Cameras with CMOS image sensors are better at low light conditions than those with CCDs. High ISO images are much easier to use than before.


Medium format digital cameras are better than any other camera when it comes to taking pictures. Their autofocus speed is faster than any other camera.

Note: if you want to know How to Use Shepherd Scope Rangefinder With Different Bullets click HERE.

Should I Use a Medium Format Camera?

Medium format cameras are big and bulky but they’re great for taking pictures. Many new models are much smaller and lighter than older ones. Mirrorless cameras are weather sealed and can shoot high-resolution video.

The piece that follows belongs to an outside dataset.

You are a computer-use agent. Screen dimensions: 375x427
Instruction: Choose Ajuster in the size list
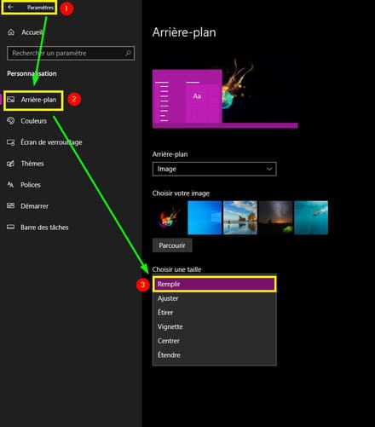tap(214, 298)
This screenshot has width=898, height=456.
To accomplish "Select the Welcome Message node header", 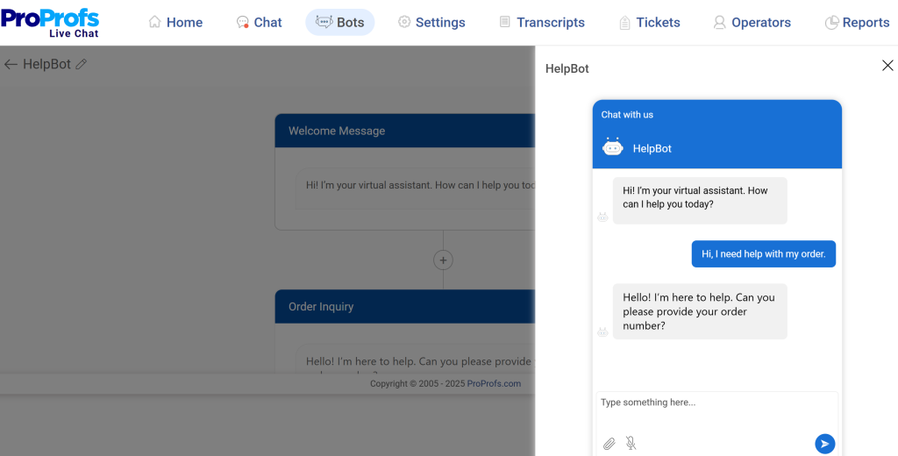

how to shoot with medium format rangefinder cameras

How to Shoot With Medium Format Rangefinder Cameras?


Medium format cameras are not for everyone. If you have the money to spend and don’t care about fast autofocus, then they are worth a try. They are great for fashion, advertising, and commercial photography.

Medium format cameras are still the best choice for high-quality photography. They’re not commonly used by today’s photographers, but that could be changing soon.

If you want to know more information about rangefinder click HERE.


  • John Moses

    John is the Editor in Chief here at The Outdoor Stores. His area of expertise ensures that there is no one better to suggest which rifles are most suitable for your hunting experience. He is also available for you to contact him personally to discuss the types of animals you want to hunt and the terrain you will be hunting on. Feel free to read his posts for expert opinion on Rifles, Scopes, Rangefinders, Bonoculars and Monoculars.